Work to complete | Rewrite all of the material below with every "Given:" changed to "Goal:". Leave everything else as it is.

** Begin **

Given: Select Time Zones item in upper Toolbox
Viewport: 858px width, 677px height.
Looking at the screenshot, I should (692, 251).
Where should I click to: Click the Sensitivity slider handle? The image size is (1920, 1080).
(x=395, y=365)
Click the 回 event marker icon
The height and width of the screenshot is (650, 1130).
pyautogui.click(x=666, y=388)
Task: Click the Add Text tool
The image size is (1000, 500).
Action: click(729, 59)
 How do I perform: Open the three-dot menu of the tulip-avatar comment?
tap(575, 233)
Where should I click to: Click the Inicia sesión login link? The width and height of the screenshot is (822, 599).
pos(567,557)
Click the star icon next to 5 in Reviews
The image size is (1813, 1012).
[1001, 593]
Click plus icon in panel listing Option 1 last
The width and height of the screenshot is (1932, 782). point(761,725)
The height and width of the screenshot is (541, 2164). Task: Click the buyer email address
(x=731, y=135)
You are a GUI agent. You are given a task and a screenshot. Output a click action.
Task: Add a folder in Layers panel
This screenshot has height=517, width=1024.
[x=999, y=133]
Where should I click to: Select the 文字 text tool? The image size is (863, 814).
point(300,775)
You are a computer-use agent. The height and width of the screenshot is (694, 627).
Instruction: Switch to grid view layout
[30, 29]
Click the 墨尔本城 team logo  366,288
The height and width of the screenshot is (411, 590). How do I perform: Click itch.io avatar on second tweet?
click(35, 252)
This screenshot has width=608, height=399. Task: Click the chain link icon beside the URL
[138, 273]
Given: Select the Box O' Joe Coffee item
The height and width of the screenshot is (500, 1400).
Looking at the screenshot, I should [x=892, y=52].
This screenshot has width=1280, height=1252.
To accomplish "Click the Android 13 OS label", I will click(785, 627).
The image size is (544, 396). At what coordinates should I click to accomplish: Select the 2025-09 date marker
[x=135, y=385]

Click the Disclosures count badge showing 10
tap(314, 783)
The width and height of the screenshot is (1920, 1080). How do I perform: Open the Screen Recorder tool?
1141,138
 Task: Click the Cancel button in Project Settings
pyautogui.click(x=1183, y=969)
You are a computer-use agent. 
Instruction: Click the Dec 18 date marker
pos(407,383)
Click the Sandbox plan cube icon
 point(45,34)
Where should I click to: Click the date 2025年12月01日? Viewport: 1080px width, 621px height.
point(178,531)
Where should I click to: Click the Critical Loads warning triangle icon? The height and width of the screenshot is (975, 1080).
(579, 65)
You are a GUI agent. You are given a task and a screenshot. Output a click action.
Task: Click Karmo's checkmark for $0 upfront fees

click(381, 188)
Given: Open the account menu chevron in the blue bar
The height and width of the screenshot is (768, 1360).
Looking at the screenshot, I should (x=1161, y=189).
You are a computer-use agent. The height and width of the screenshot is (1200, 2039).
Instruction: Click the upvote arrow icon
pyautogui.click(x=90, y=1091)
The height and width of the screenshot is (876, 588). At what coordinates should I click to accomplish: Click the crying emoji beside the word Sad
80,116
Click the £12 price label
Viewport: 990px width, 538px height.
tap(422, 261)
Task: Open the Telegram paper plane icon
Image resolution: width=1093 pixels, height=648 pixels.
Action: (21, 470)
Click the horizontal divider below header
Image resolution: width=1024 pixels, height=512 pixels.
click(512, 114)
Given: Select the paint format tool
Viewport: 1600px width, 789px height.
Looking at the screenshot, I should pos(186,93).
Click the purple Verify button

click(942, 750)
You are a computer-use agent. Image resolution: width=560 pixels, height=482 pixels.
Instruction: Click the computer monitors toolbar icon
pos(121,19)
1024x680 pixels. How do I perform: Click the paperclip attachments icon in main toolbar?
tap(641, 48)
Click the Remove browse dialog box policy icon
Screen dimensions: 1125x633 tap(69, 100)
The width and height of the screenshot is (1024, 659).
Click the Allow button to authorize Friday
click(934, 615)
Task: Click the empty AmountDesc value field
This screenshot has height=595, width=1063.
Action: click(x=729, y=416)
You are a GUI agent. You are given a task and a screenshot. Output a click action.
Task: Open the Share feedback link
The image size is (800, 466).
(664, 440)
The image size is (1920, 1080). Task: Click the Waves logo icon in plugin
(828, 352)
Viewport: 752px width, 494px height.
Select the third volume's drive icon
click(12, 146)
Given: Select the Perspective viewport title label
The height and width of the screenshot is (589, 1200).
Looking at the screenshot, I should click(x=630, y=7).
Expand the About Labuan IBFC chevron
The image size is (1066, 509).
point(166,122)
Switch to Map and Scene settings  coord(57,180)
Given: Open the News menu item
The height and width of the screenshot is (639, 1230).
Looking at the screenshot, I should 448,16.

** End **

Response |
Goal: Select Time Zones item in upper Toolbox
Viewport: 858px width, 677px height.
Looking at the screenshot, I should (692, 251).
Where should I click to: Click the Sensitivity slider handle? The image size is (1920, 1080).
(x=395, y=365)
Click the 回 event marker icon
The height and width of the screenshot is (650, 1130).
pyautogui.click(x=666, y=388)
Task: Click the Add Text tool
The image size is (1000, 500).
Action: click(729, 59)
 How do I perform: Open the three-dot menu of the tulip-avatar comment?
tap(575, 233)
Where should I click to: Click the Inicia sesión login link? The width and height of the screenshot is (822, 599).
pos(567,557)
Click the star icon next to 5 in Reviews
The image size is (1813, 1012).
[1001, 593]
Click plus icon in panel listing Option 1 last
The width and height of the screenshot is (1932, 782). point(761,725)
The height and width of the screenshot is (541, 2164). Task: Click the buyer email address
(x=731, y=135)
You are a GUI agent. You are given a task and a screenshot. Output a click action.
Task: Add a folder in Layers panel
This screenshot has height=517, width=1024.
[x=999, y=133]
Where should I click to: Select the 文字 text tool? The image size is (863, 814).
point(300,775)
You are a computer-use agent. The height and width of the screenshot is (694, 627).
Instruction: Switch to grid view layout
[30, 29]
Click the 墨尔本城 team logo  366,288
The height and width of the screenshot is (411, 590). How do I perform: Click itch.io avatar on second tweet?
click(35, 252)
This screenshot has width=608, height=399. Task: Click the chain link icon beside the URL
[138, 273]
Goal: Select the Box O' Joe Coffee item
The height and width of the screenshot is (500, 1400).
Looking at the screenshot, I should [x=892, y=52].
This screenshot has width=1280, height=1252.
To accomplish "Click the Android 13 OS label", I will click(785, 627).
The image size is (544, 396). At what coordinates should I click to accomplish: Select the 2025-09 date marker
[x=135, y=385]

Click the Disclosures count badge showing 10
tap(314, 783)
The width and height of the screenshot is (1920, 1080). How do I perform: Open the Screen Recorder tool?
1141,138
 Task: Click the Cancel button in Project Settings
pyautogui.click(x=1183, y=969)
You are a computer-use agent. 
Instruction: Click the Dec 18 date marker
pos(407,383)
Click the Sandbox plan cube icon
 point(45,34)
Where should I click to: Click the date 2025年12月01日? Viewport: 1080px width, 621px height.
point(178,531)
Where should I click to: Click the Critical Loads warning triangle icon? The height and width of the screenshot is (975, 1080).
(579, 65)
You are a GUI agent. You are given a task and a screenshot. Output a click action.
Task: Click Karmo's checkmark for $0 upfront fees

click(381, 188)
Goal: Open the account menu chevron in the blue bar
The height and width of the screenshot is (768, 1360).
Looking at the screenshot, I should (x=1161, y=189).
You are a computer-use agent. The height and width of the screenshot is (1200, 2039).
Instruction: Click the upvote arrow icon
pyautogui.click(x=90, y=1091)
The height and width of the screenshot is (876, 588). At what coordinates should I click to accomplish: Click the crying emoji beside the word Sad
80,116
Click the £12 price label
Viewport: 990px width, 538px height.
tap(422, 261)
Task: Open the Telegram paper plane icon
Image resolution: width=1093 pixels, height=648 pixels.
Action: (21, 470)
Click the horizontal divider below header
Image resolution: width=1024 pixels, height=512 pixels.
click(512, 114)
Goal: Select the paint format tool
Viewport: 1600px width, 789px height.
Looking at the screenshot, I should pos(186,93).
Click the purple Verify button

click(942, 750)
You are a computer-use agent. Image resolution: width=560 pixels, height=482 pixels.
Instruction: Click the computer monitors toolbar icon
pos(121,19)
1024x680 pixels. How do I perform: Click the paperclip attachments icon in main toolbar?
tap(641, 48)
Click the Remove browse dialog box policy icon
Screen dimensions: 1125x633 tap(69, 100)
The width and height of the screenshot is (1024, 659).
Click the Allow button to authorize Friday
click(934, 615)
Task: Click the empty AmountDesc value field
This screenshot has height=595, width=1063.
Action: click(x=729, y=416)
You are a GUI agent. You are given a task and a screenshot. Output a click action.
Task: Open the Share feedback link
The image size is (800, 466).
(664, 440)
The image size is (1920, 1080). Task: Click the Waves logo icon in plugin
(828, 352)
Viewport: 752px width, 494px height.
Select the third volume's drive icon
click(12, 146)
Goal: Select the Perspective viewport title label
The height and width of the screenshot is (589, 1200).
Looking at the screenshot, I should click(x=630, y=7).
Expand the About Labuan IBFC chevron
The image size is (1066, 509).
point(166,122)
Switch to Map and Scene settings  coord(57,180)
Goal: Open the News menu item
The height and width of the screenshot is (639, 1230).
Looking at the screenshot, I should 448,16.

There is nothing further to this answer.